Diane Lane breezily plays Anne, the aimless wife of Alec Baldwin's workaholic film producer Michael. The distant yet affectionate couple are bouncing around Europe for Michael's work, but as they board yet another private jet — stop me when this get too relatable — a painful earache causes Anne to head to nearby Paris instead. Fortuitously, Michael's business partner Jacques (played with genuine sparkle by Arnaud Viard) is available to act as chauffeur. Anne's American efficiency dictates them reaching Paris by nightfall; her escort's Gallic joie de vivre derails them into three sumptuous days of fromage and flirtation in the most charming of French restaurants, villages and wineries.
 
Paris Can Wait is loosely based on a European jaunt that Coppola herself took in 2009 with her husband's colleague, and while it's refreshing to see two middle-aged leads and exactly zero superheroes on screen, the movie oozes self-indulgence.
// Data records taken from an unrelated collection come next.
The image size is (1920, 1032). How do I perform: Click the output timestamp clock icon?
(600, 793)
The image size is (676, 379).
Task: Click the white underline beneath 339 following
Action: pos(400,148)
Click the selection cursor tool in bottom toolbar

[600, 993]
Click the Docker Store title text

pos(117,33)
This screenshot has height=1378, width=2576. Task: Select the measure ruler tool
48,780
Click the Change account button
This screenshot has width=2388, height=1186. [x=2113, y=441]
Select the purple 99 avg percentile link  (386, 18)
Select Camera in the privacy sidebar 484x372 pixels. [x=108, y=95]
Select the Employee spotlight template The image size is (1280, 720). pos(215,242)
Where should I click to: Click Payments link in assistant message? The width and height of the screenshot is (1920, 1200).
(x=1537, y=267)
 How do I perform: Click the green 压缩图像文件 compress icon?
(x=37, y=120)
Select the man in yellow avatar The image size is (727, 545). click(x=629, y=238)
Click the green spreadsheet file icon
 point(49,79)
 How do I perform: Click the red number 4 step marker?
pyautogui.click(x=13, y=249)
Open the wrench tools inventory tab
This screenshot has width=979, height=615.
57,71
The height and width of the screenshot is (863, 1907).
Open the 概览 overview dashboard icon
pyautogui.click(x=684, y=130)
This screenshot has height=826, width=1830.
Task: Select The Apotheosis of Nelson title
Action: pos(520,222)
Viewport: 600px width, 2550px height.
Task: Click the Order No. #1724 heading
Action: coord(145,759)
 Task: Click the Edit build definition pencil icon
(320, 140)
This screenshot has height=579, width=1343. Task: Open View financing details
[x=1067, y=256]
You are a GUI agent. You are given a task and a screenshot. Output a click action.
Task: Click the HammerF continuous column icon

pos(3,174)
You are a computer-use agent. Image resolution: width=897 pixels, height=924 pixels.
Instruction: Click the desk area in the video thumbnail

Anne is the type of wealthy, very slightly interesting white woman you'd find in most Nancy Meyers movies; her upper-class malaise is as dull as it is ambiguous, and there's precious little at stake in her tepid dalliance with pleasure — a weakness highlighted by Laura Karpman's score of incessant, easy-listening jazz. Also prominently featured are songs by Phoenix, whose lead singer just happens to be Coppola's son-in-law.
 
In her first narrative feature, Coppola shows her documentarian roots (her infamous Heart of Darkness captured her husband's breakdown on the set of Apocalypse Now) by allowing the camera to linger patiently on the actor's faces, catching subtle flickers of emotion. This approach backfires, though, when she also lingers on the banal small talk that composes much of the dialogue. Otherwise shot in a soft, sun-warmed focus, the director uses Anne's penchant for photography to frame and pause on little bits of vividness: a glass of pinot, a fresh bunch of carrots.
 
This inspires a measure of Instagram envy, but the device eventually tires when Lane yanks out a camera or phone for the hundredth time. Can filmmakers band together and figure out how to portray everyday technology use in a way that isn't so awkward? It would also be nice to see a film where a woman gets her groove back without the obligatory scene where she eats chocolate with her eyes closed, one indulgent step at a time.
 
As Anne and Jacques become closer while bantering and bickering their way through the cobblestoned streets, you may be reminded of similar over-fifties-meet-cute-while-abroad films like Cairo Time, Certified Copy, Last Chance Harvey or Bill Murray's half of Lost in Translation. However, Paris Can Wait's frustrating inability to inject any freshness to the subject marks it as an underwhelming addition to a burgeoning subgenre. Lane and Viard elevate the material with charismatic performances and gently sexy chemistry, but there is no redeeming the clunky dialogue of Coppola's forgettable road trip. Quel dommage.